The Facet distribution includes the accuracy estimator (written in Java as well as a driver script, a wrapper for PSIPRED secondary structure predictor and scripts for using Facet for aligner advising.

FACET v1.4 (tgz) (6 Aug 2015)

The ensemble alignment drivers found in the Facet package need to be modified to specify where each individual aligner is installed on a users specific environment.

The development version can be found on GitHub (http://git.io/Facet)

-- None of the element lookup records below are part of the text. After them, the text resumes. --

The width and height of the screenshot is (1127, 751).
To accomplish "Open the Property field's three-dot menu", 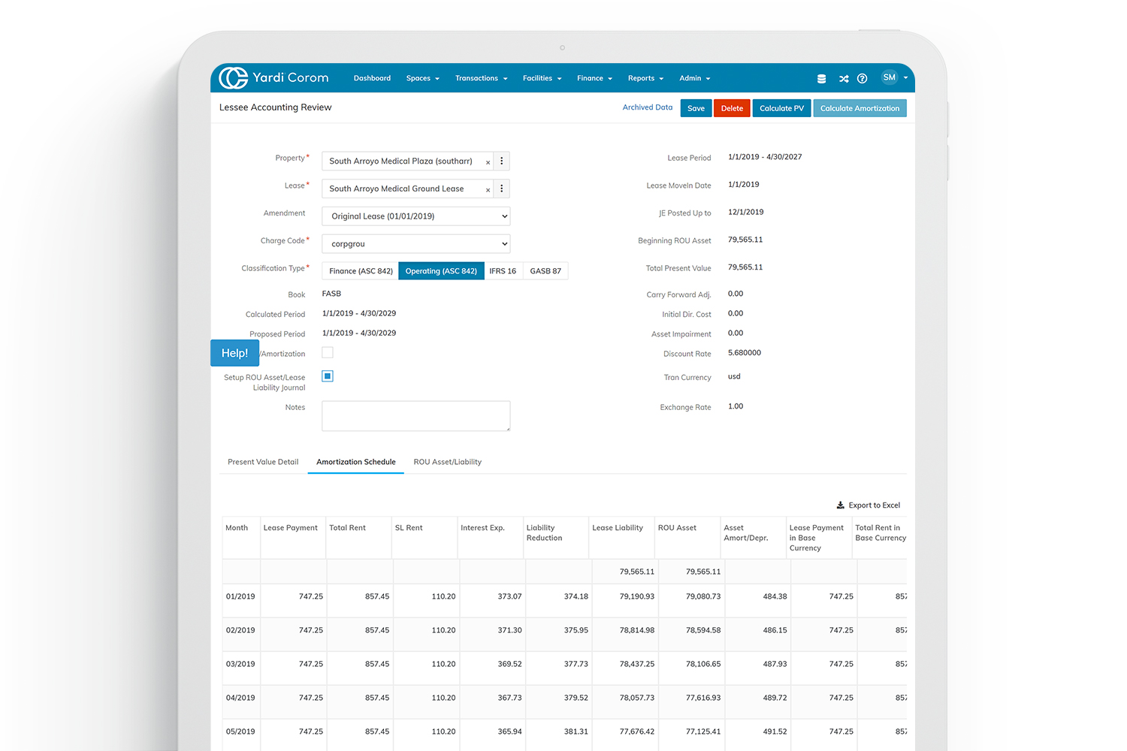I will tap(502, 161).
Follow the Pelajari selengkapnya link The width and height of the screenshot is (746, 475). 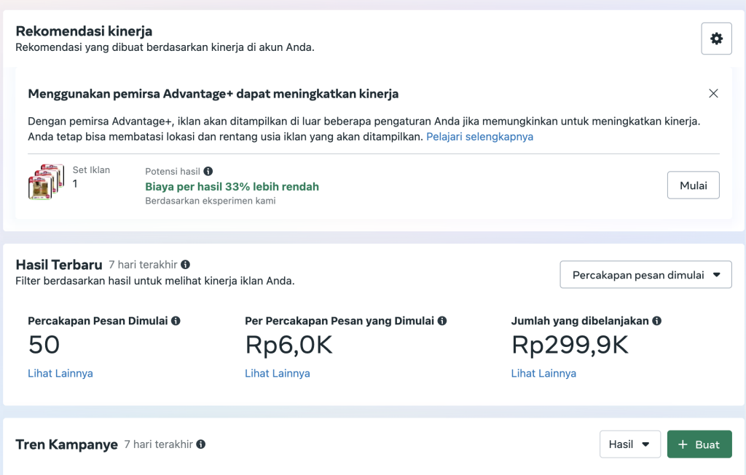point(479,137)
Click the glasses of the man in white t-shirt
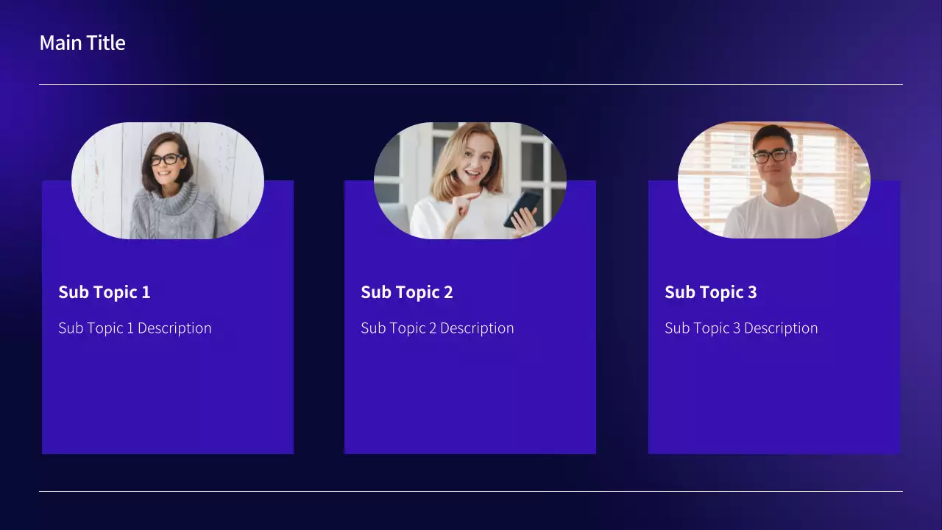Viewport: 942px width, 530px height. pyautogui.click(x=771, y=156)
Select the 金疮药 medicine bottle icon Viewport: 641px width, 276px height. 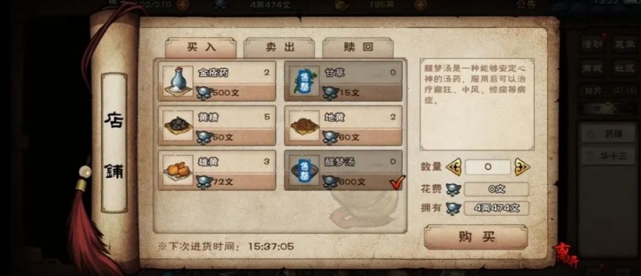pyautogui.click(x=178, y=81)

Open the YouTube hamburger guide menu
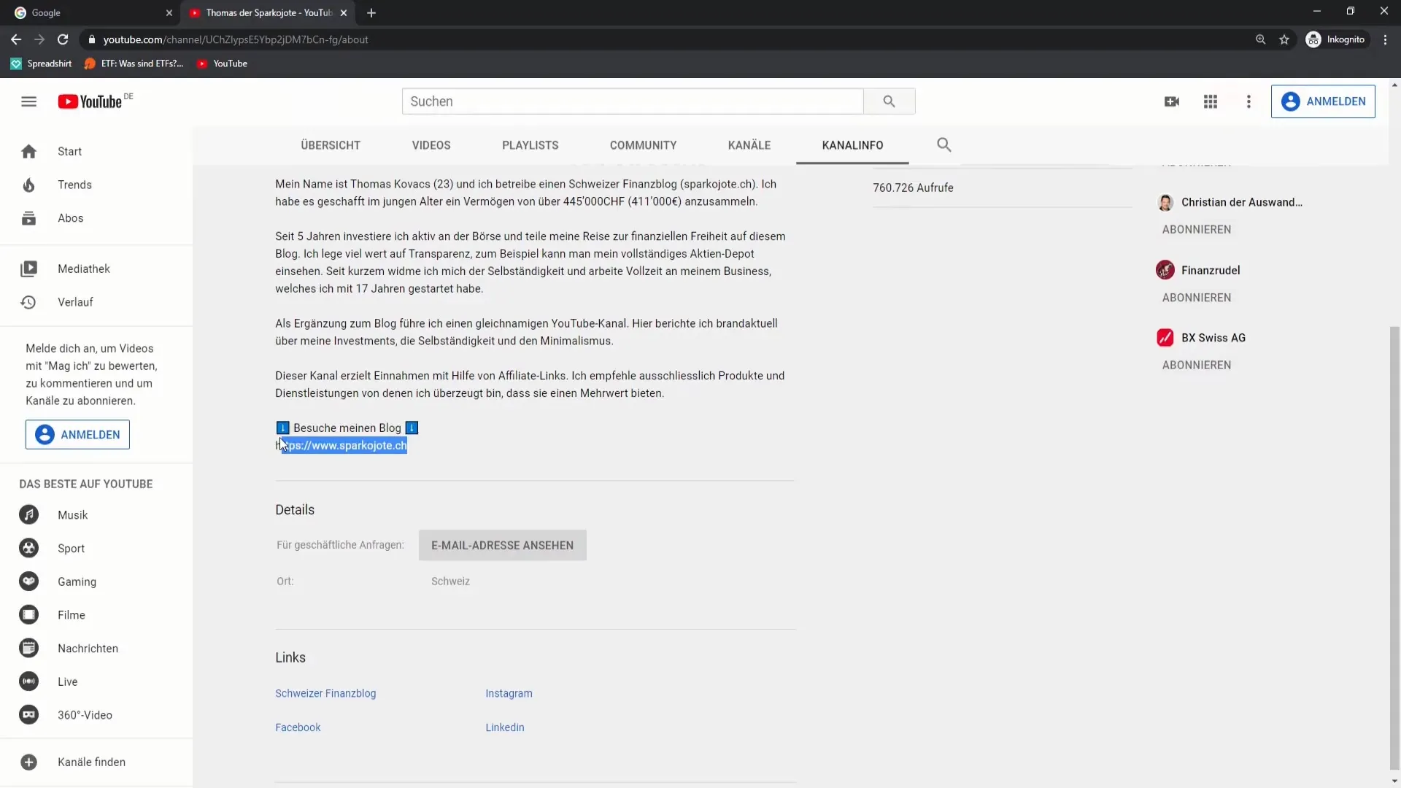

Note this application requires a working copy of PSIPRED as well as BLAST. PSIPRED v3.2 can be downloaded here: (link).

Advisor Sets

Greedy aligner advising sets

Ensemble alignment scripts are now included in FACET v1.4 and above. These sets are different than those in DeBlasio and Kececioglu 2015 (b) as it is the Greedy set found for all benchmarks as opposed to 12-fold cross validation. The cross-validation sets can be found in this (tgz).

Supplemental Data

Benchmarks

The protein benchmarks used for testing Facet are a combination of the BENCH (link) benchmark set or Edgar and the PALI (link) benchmark set. Attached is a tar file wth both the input sequence sets as well as the reference alignment annotated with the core columns in capital letters. (tgz). The PSIPRED structure predictions can also be downloaded here: (tgz)

Acknowledgements

Research supported by the NSF IGERT Grant in Comparative Genomics DGE-0654435 and NSF Grant
IIS-1217886.

Terms of Use

Facet is free for noncommercial use, and comes with neither warranty nor guarantee. Facet cannot be redistributed in any form without consent of the authors. If you wish to use Facet for commercial purpose, you must first obtain the permission from all authors. All noteworthy uses of Facet should cite the related paper.